Chernobyl Liquidators' Health
as a Psycho-Social Trauma
4. Frameworks of non-radiation impact of stay and work
in the Chernobyl zone
upon the liquidators
Non-radiation impact of Chernobyl can be described (and, hence, studied and mitigated) within different frameworks. Below I will list those that will be used in this study.
1. The notion of Chernobyl is associated with the effects of different harmful factors upon people. It seems logical to begin with the most general, non-specific to the affecting harmful factor, regularities of the organism's response to their action, embraced by Selye's notions of “stress”, “distress”, and “the general adaptation syndrome” (Selye 1992, 1983).
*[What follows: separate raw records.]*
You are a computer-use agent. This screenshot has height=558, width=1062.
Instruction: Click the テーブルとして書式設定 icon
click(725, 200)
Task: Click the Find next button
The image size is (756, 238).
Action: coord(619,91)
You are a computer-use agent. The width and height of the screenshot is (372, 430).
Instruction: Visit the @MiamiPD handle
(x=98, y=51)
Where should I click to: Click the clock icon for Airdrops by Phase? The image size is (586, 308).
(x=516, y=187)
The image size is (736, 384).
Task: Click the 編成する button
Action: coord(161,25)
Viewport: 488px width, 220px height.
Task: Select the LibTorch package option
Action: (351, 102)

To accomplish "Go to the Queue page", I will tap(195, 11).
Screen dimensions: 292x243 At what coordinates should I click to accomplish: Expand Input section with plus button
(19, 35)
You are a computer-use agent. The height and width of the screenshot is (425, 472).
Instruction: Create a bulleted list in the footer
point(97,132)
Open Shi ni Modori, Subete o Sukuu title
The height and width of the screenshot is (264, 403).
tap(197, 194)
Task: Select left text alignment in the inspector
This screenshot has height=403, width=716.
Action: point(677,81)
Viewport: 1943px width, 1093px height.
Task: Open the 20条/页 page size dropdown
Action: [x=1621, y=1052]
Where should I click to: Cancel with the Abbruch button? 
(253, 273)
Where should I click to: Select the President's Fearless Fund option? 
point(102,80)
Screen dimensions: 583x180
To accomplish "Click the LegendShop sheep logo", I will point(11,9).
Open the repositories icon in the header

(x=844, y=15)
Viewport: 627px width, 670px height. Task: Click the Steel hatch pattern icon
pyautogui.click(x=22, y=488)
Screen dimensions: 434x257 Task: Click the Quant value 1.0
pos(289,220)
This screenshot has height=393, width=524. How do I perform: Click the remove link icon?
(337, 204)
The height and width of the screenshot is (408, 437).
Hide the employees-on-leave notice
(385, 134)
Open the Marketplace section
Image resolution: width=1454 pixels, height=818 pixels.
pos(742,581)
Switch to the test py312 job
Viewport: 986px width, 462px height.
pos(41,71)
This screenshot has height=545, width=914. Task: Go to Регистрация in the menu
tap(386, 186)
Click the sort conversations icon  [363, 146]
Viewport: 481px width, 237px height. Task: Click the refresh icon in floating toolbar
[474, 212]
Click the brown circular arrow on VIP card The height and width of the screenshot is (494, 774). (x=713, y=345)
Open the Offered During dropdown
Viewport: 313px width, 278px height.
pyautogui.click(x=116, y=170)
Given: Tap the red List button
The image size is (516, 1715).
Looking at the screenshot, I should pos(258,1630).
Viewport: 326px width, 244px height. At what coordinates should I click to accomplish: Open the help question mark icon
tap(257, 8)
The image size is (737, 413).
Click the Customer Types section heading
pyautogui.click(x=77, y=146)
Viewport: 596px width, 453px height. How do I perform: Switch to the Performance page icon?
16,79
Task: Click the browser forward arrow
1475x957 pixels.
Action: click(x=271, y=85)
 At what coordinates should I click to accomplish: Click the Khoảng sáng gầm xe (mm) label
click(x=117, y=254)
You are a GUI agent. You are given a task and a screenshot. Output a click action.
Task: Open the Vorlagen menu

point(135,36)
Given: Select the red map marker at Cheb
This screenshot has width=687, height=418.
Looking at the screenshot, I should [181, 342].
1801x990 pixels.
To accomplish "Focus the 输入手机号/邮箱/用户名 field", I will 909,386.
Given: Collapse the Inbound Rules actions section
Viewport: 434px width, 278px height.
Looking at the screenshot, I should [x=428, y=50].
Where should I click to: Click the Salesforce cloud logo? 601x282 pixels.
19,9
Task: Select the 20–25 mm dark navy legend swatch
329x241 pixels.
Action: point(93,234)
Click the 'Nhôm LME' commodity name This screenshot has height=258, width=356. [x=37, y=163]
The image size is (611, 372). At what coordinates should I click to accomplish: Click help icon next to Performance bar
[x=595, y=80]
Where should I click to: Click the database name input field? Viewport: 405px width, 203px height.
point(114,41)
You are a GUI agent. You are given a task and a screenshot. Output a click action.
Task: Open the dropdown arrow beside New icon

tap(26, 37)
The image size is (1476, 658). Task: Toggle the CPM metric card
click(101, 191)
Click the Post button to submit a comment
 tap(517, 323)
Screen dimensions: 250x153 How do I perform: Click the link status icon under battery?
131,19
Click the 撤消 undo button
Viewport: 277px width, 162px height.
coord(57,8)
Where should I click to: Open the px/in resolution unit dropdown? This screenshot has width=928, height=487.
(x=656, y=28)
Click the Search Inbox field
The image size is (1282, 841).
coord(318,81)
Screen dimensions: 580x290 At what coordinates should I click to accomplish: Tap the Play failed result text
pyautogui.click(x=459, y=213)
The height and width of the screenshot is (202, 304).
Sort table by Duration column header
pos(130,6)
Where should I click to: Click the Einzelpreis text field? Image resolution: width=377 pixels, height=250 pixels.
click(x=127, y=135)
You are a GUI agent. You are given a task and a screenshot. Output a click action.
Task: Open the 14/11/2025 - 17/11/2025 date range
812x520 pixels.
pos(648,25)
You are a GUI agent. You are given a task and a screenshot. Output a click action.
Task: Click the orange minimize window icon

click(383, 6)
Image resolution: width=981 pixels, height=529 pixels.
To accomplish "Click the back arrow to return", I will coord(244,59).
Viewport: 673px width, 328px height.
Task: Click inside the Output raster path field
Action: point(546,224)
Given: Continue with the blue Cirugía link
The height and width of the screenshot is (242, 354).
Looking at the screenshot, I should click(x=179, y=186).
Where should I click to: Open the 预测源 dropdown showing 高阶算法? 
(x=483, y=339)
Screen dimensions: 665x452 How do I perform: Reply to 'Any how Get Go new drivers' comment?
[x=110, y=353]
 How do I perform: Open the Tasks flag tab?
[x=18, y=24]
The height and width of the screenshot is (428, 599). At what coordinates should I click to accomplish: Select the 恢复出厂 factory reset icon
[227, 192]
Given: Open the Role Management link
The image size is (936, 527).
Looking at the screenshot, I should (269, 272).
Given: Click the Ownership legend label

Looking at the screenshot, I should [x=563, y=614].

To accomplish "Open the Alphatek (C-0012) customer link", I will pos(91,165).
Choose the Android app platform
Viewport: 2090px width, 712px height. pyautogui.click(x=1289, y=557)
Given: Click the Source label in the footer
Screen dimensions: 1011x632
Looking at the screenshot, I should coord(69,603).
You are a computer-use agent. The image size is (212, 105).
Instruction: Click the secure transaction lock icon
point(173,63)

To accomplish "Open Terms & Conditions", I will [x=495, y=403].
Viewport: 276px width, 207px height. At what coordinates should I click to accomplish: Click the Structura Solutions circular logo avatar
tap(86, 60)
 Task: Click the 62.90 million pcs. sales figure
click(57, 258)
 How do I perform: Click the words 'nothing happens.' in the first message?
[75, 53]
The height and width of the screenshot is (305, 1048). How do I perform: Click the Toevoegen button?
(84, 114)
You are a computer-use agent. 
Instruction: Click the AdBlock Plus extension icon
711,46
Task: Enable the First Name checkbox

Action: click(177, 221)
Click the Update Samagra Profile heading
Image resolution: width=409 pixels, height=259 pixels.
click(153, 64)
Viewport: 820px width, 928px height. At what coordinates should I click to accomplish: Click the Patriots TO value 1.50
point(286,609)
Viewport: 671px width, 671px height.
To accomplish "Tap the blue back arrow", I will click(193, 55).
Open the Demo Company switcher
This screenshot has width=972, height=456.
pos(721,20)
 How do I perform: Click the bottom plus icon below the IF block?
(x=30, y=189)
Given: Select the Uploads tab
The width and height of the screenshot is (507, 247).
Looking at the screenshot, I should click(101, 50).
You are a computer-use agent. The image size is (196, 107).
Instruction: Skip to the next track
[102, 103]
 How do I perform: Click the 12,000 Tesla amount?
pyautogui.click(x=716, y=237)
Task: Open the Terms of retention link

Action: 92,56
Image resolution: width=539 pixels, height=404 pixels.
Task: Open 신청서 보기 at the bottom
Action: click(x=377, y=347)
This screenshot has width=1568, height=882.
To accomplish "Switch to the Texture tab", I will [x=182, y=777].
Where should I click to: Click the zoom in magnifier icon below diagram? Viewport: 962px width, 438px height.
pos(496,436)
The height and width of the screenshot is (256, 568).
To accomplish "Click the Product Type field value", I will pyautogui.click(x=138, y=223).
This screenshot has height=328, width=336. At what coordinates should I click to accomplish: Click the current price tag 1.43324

2. Chernobyl was a very unusual place, a definitely extreme environment (with respect to its radiation parameters, to begin with), and its impact may be justifiably studied within the framework of non-specific impact of extreme and unusual environments.
3. The liquidators worked in the Chernobyl zone — and, hence, occupational health approach is definitely relevant for the description of the overall impact of Chernobyl upon their health in general. In particular, occupational stress framework will be used to describe its non-radiation and not-direct-physical-injury impact of the work in the zone upon their health (both mental and physical).
4. The Chernobyl experience of the liquidators, for it exceeds or was too close to the limits of the normal “range of tolerance”, limits of harmless adaptation, was a trauma (physical and/or psychological). Therefore, as a psychological trauma and its consequences, the impact can be looked at within the post-traumatic stress disorder (PTSD) framework.